Work to complete:
Look below for the line with "The height and", then repeat it and all lines after it, exactly, minus any pictures.

Materials provided:

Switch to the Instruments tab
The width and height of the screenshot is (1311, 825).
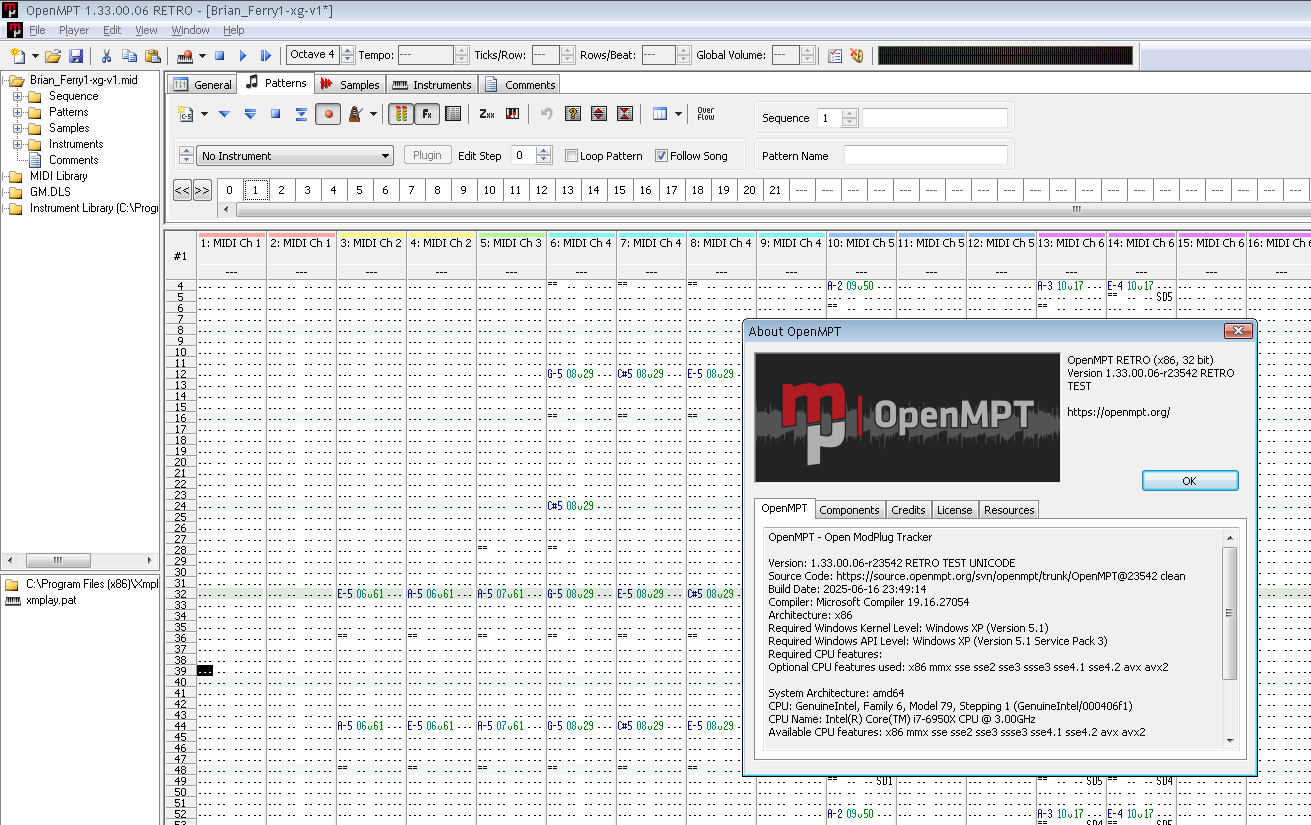click(x=432, y=85)
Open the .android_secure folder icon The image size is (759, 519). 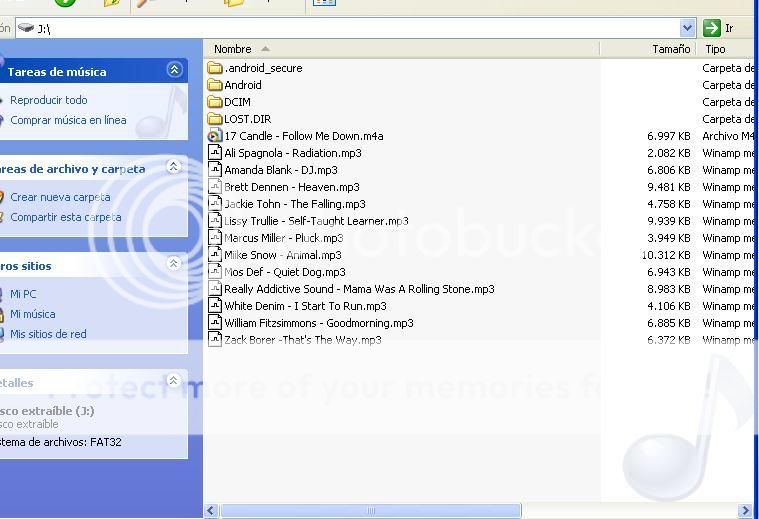(x=214, y=68)
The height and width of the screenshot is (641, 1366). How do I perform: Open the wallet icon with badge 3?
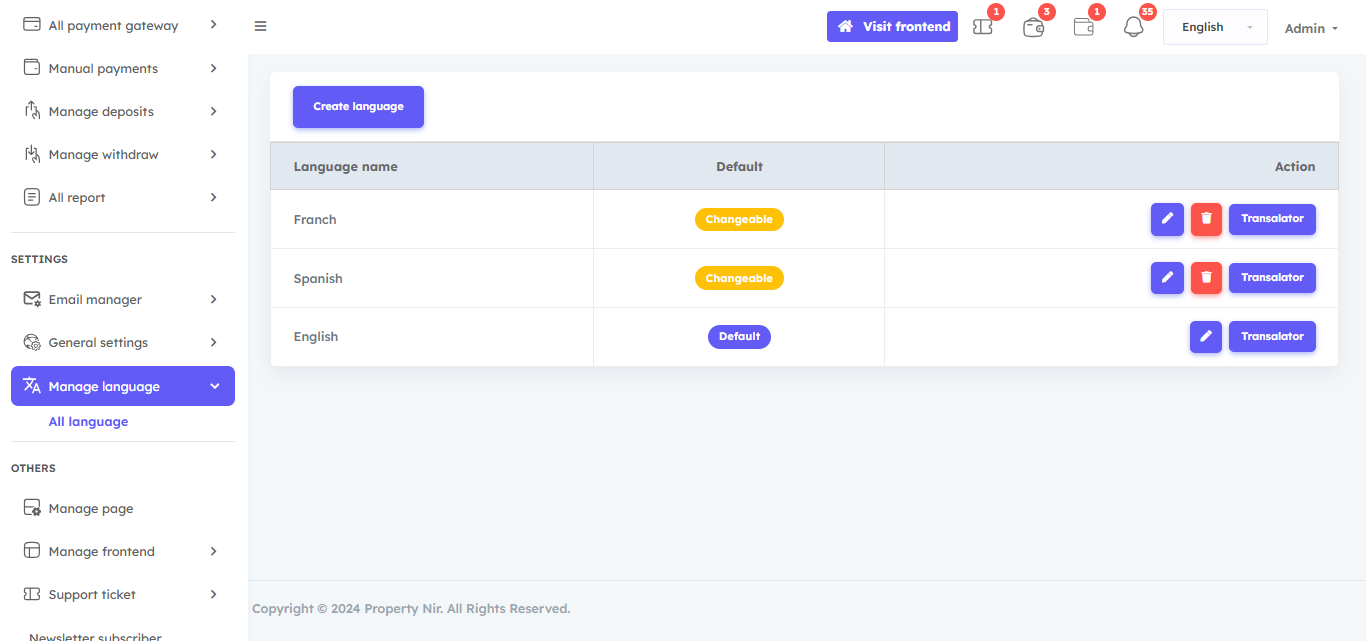click(x=1033, y=27)
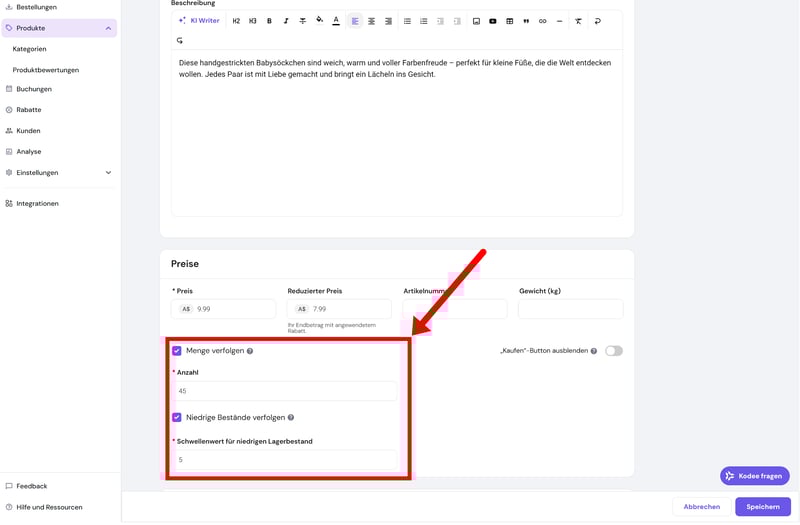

Solution to this problem:
The height and width of the screenshot is (641, 1366). How do I perform: Open the wallet icon with badge 3?
click(x=1033, y=27)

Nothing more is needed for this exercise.